**Directions for this task:** Each record that follows should be duplicated exactly, except for its pictures.

**The data:**
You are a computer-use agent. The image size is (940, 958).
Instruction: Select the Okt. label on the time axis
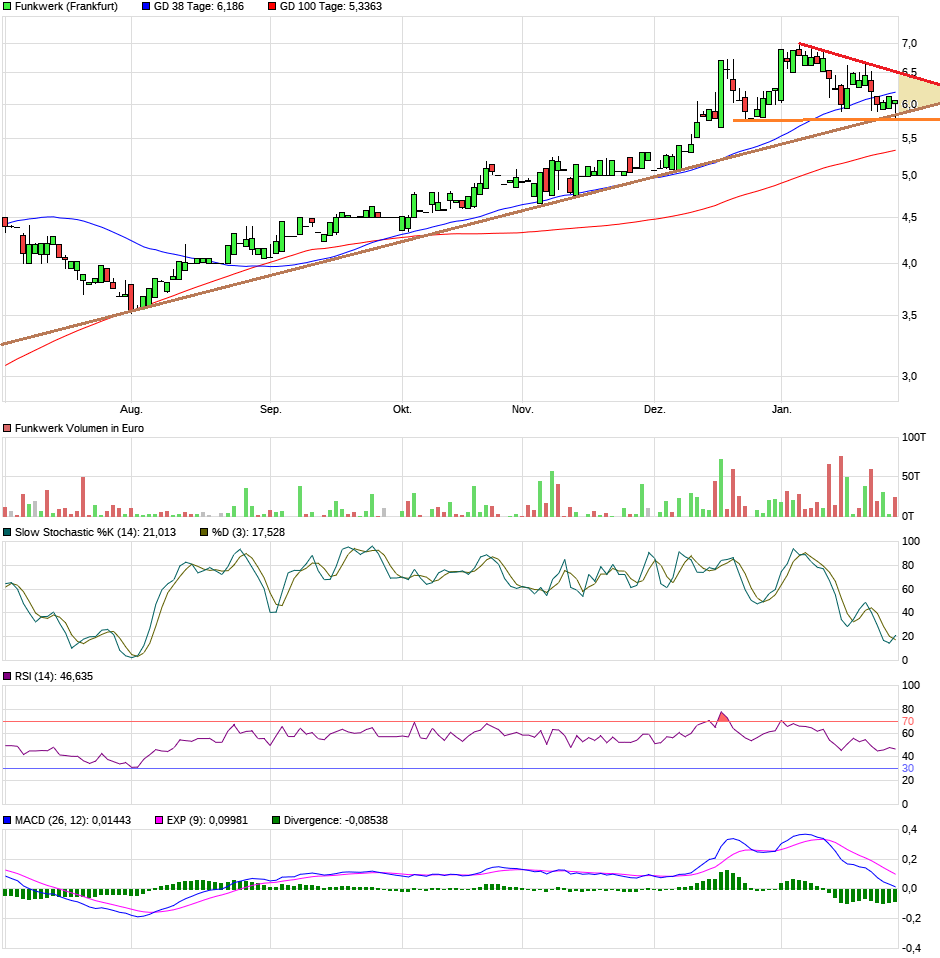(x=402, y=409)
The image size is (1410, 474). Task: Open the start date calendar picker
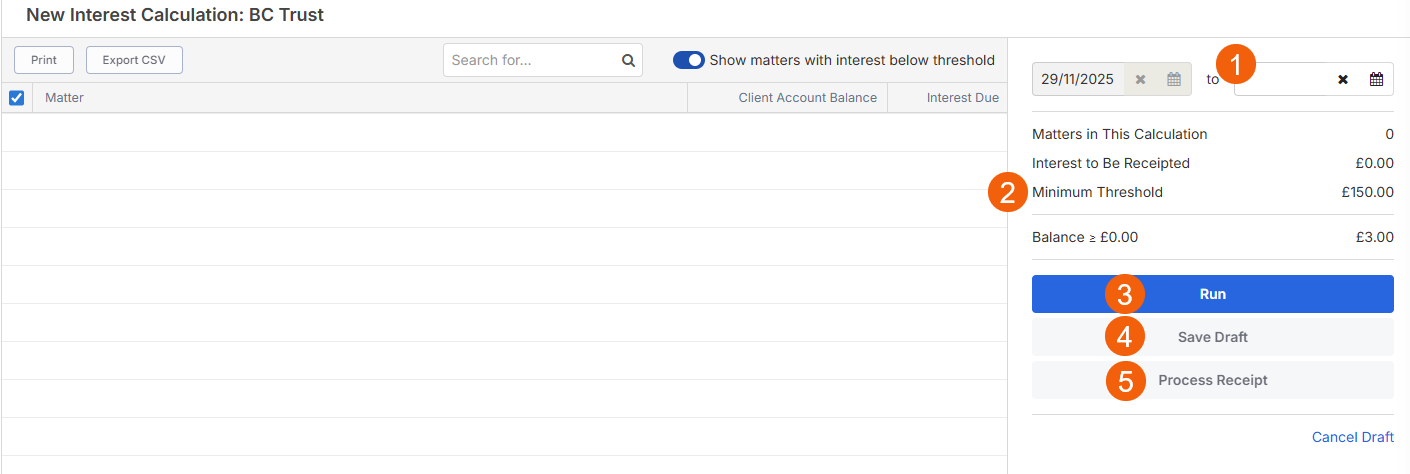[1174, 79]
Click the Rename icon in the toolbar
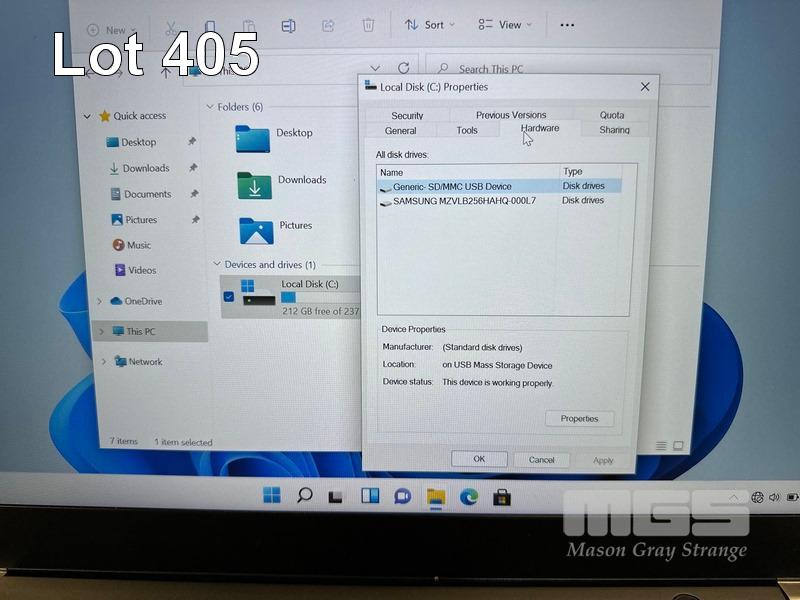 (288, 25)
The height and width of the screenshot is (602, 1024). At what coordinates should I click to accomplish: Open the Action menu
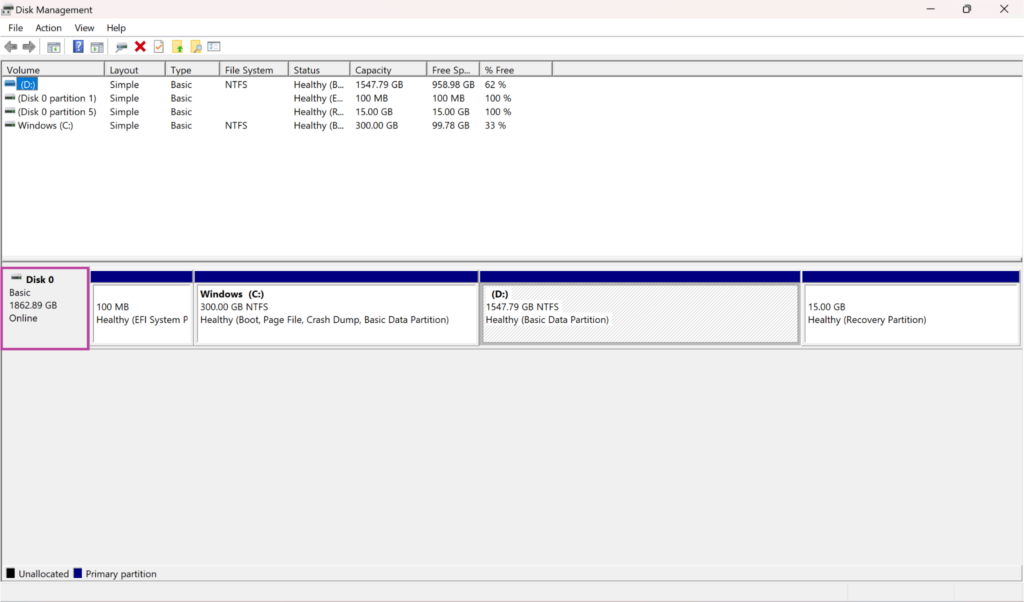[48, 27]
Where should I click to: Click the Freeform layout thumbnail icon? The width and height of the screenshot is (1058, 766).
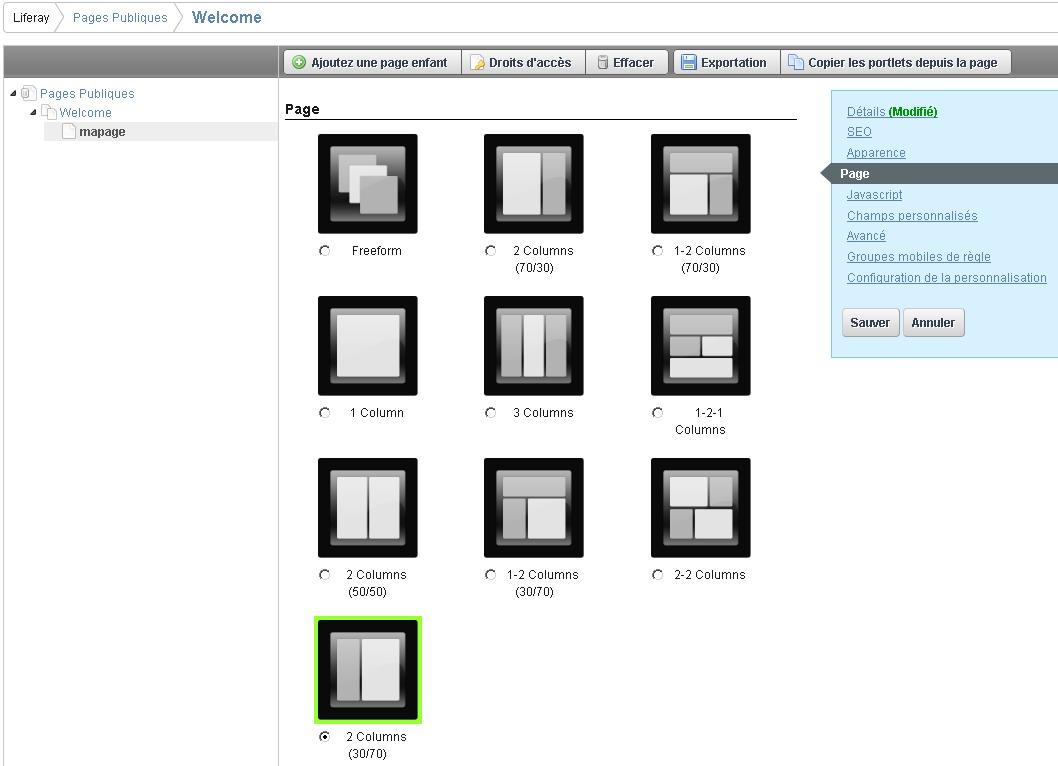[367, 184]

**Written response:**
You are a computer-use agent. The image size is (940, 958).
Instruction: Select the Okt. label on the time axis
(x=402, y=409)
The image size is (1410, 474). Task: Open the start date calendar picker
[1174, 79]
Click the Rename icon in the toolbar
 (288, 25)
The height and width of the screenshot is (602, 1024). At what coordinates should I click to accomplish: Open the Action menu
[48, 27]
Where should I click to: Click the Freeform layout thumbnail icon? The width and height of the screenshot is (1058, 766).
[367, 184]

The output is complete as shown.